Information provided below:

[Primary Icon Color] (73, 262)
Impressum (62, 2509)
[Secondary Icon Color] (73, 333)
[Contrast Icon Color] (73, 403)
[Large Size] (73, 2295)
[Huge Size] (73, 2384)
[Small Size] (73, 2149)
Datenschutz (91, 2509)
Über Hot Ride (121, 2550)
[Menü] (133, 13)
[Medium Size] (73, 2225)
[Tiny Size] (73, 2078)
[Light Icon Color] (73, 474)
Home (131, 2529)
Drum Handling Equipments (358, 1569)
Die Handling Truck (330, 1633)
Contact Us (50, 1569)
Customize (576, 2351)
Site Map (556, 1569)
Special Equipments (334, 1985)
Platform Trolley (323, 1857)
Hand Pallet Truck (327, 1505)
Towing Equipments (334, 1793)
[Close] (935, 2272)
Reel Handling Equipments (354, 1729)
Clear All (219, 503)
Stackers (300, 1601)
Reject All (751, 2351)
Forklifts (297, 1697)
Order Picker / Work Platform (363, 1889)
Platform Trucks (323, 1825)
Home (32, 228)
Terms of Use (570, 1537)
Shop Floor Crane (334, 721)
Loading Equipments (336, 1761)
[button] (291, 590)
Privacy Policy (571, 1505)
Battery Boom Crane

End of Information provided.

__Task prompt__
Take the line containing "Reject All (751, 2351)" and every line after it up to the last line of the listing, and output them exactly, with nothing else.

__Exercise result__
Reject All (751, 2351)
Forklifts (297, 1697)
Order Picker / Work Platform (363, 1889)
Platform Trucks (323, 1825)
Home (32, 228)
Terms of Use (570, 1537)
Shop Floor Crane (334, 721)
Loading Equipments (336, 1761)
[button] (291, 590)
Privacy Policy (571, 1505)
Battery Boom Crane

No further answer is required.